The government has reiterated the “no work, no pay” policy saying teachers who absented themselves from work “for no valid reasons” were not going to get salaries.
Teachers have since the resumption of schools this year been on strike and or go slow demanding better pay and working conditions.
The Minister of Information, Publicity, and Broadcasting Services, Senator Monica Mutsvangwa said workers had proper channels to table their grievances, therefore, the “no work, no pay” policy will address absenteeism issues.
Speaking in Chinhoyi during a Zanu PF provincial coordinating committee meeting on Saturday, Minister Mutsvangwa said:
Our Government has made it clear that those not going to work will not get paid and that’s the labour principle. But at the same time, we have a Tripartite Negotiating Forum for you to air concerns, negotiate and bargain for wages. Why then are teachers not attending to children when the Government had been paying their salaries for over one-and-a-half years under the Covid-19 lockdown period?

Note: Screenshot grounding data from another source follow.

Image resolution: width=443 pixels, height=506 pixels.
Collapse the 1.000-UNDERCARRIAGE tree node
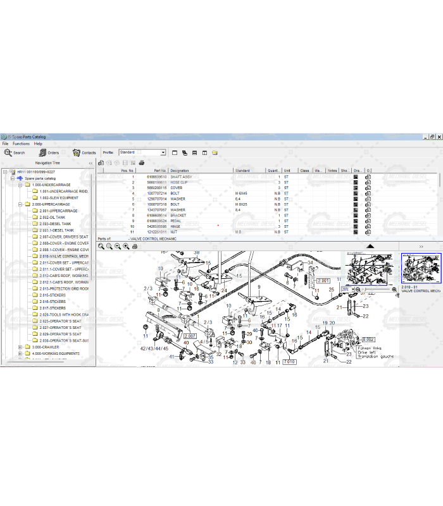point(20,185)
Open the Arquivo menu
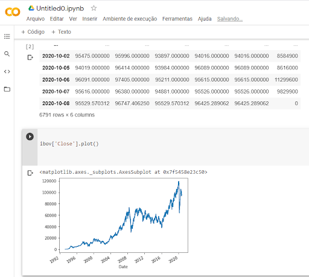 pos(36,19)
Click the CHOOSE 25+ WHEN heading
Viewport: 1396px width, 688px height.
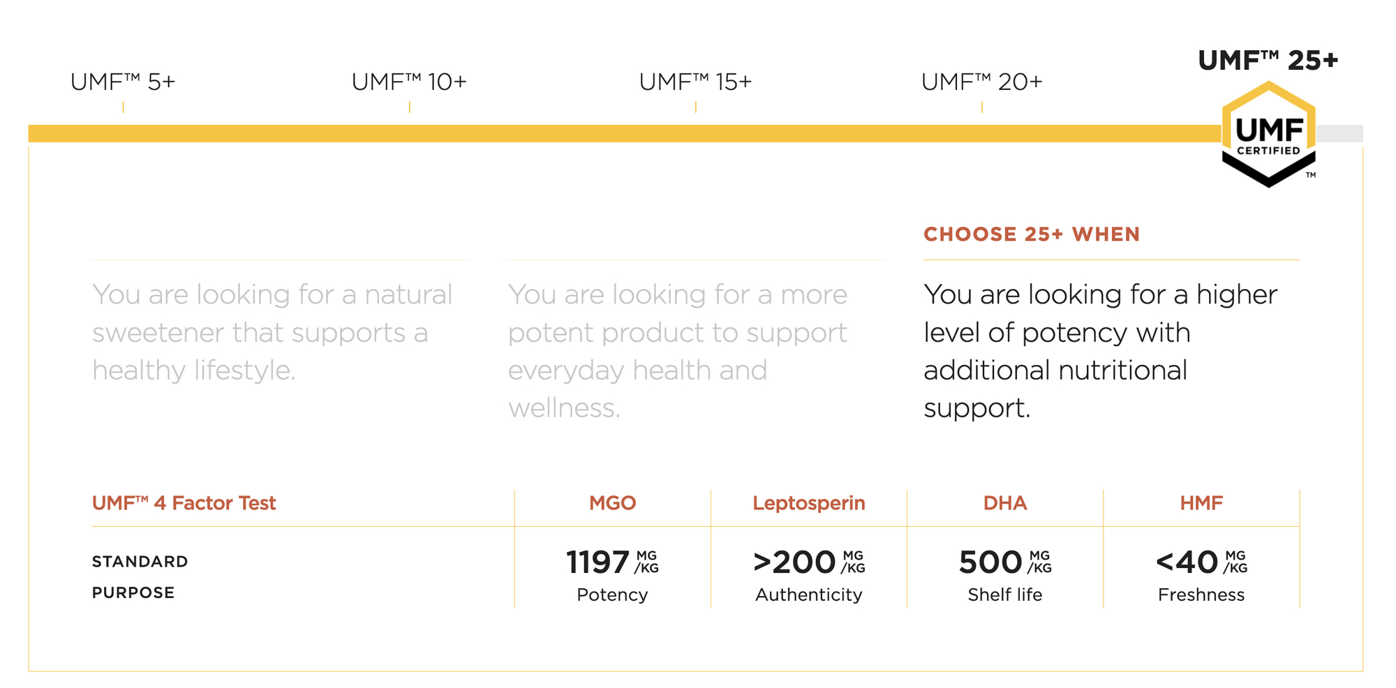[1031, 234]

Our teachers should have a heart and be patriotic as teaching is meant to impart knowledge to the young generation. Most of these have lost over a year of learning because of the pandemic.

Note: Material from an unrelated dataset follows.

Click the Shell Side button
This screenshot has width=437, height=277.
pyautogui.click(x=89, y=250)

She said the lockdown had also presented a challenge mainly to rural learners who had no access to online learning, hence a valid reason why teachers were supposed to be considerate to address their plight.
The “incapacitated” teachers are demanding a restoration of their 2018 salaries when they were being paid about US$500.
The government and its workers have for long been having pay talks with the latter claiming that their pay in the local currency had been eroded by inflation that soared in the past two years.